Non è quì ad omettersi un altro singolare monumento dell’antica Pittura Ruvestina che ora adorna anche il Real Museo. Il fu Canonico D. Michele Ficco verso la fine dell’anno 1833 scavò le fondamenta di una casa fuori l’antico recinto della città sulla strada de’ Cappuccini. Trovò ivi un grandioso sepolcro; ma uno de’ lati di esso fabbricati di pietre di tufo quadrate si trovò mancante. Era stato lo stesso disfatto in tempo antico nell’essersi scavato un pozzo nel sito istesso del sepolcro. Si trovò questo spogliato anche de’ vasi, ed altri preziosi oggetti che doveva contenere, per esser stata ivi sepolta una persona distinta. Si arguiva ciò da alcuni vistosi frammenti di vasi rotti trovati nello stesso sepolcro, e dalla seguente circostanza.
Negli altri tre lati ch’erano rimasti intatti si trovò dipinta colla massima eleganza una danza funebre divisa in due cori, uno di diciotto giovani donne, e l’altro di nove. È però chiaro per se stesso che i due cori esser dovevano uguali di numero, e che il coro di nove giovani donne doveva averne altre nove nel lato del sepolcro che si trovò mancante. Alla testa di ciascuno de’ due cori vi è un giovane danzatore. Uno di questi due giovani tocca una lira di sette corde che regola la danza. Quindi il giovane suddetto danza ad un tempo, e suona la lira.
Le donne sono tutte vestite in perfetta conformità, cioè con una lunga tunica, ed al di sopra di essa un peplo che cuopre loro la testa e le spalle. Delle dette vesti e dei pepli il colore è vario; ma il taglio, e ’l costume è lo stesso. Tanto le tuniche che i pepli sono orlati di strisce di colore diverso. Tutte le donne al di sotto del peplo hanno la testa ravvolta sia da un fazzoletto, sia da una cuffietta di color rosso con i ciuffi di capelli inanellati ch’escono al di fuori sulle tempia. Tutte hanno i loro orecchini perfettamente conformi. Li due giovani vestono una tunica di color bianco orlata di strisce rosse, la quale è assai corta, e finisce molto al di sopra delle ginocchia.
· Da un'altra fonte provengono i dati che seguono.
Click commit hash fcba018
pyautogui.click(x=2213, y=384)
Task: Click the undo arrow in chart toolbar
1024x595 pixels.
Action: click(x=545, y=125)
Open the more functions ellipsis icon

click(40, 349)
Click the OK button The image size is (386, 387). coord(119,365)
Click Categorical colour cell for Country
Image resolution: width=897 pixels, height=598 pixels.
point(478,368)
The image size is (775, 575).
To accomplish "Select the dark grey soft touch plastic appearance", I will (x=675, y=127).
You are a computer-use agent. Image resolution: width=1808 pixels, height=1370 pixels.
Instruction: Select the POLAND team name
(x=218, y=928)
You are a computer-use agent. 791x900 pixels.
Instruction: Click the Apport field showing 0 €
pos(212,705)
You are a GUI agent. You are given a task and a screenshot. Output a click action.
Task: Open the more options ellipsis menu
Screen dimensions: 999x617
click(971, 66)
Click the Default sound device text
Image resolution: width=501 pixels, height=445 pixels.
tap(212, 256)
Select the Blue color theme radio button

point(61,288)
Tanto i due giovani che le donne fanno una stessa mossa la quale sembra, blanda, seria, e molto grave.
Di cotesta danza funebre il sig. Raul-Rochette avendone avuta da Ruvo una copia, la pubblicò a Parigi colla tavola corrispondente nell’anno 1836[96]. Ei conviene che sia questa una pittura unica nel suo genere. Osserva che de’ sepolcri di Ruvo se ne son trovati altri anche dipinti ma senza figure. Che in altri luoghi da lui indicati se ne son trovati con delle figure; ma non già con una danza funebre così grandiosa, e possiam dire anche nuova. Sarebbe stato però desiderabile che avesse parlato di essa con minore sobrietà come l’argomento che aveva per le mani lo avrebbe esatto.
Osservo intanto che nel parlare dell’atteggiamento in cui si vedono le donne suddette, dice Qui se tiennent par la main en dansant. Facendosi però migliore attenzione alla posizione delle loro braccia, ed al modo in cui si tengono per la mano, si vedrà a colpo d’occhio che viene dalle danzatrici suddette eseguito quell’intrecciamento che nelle odierne scuole di ballo è chiamato la catena.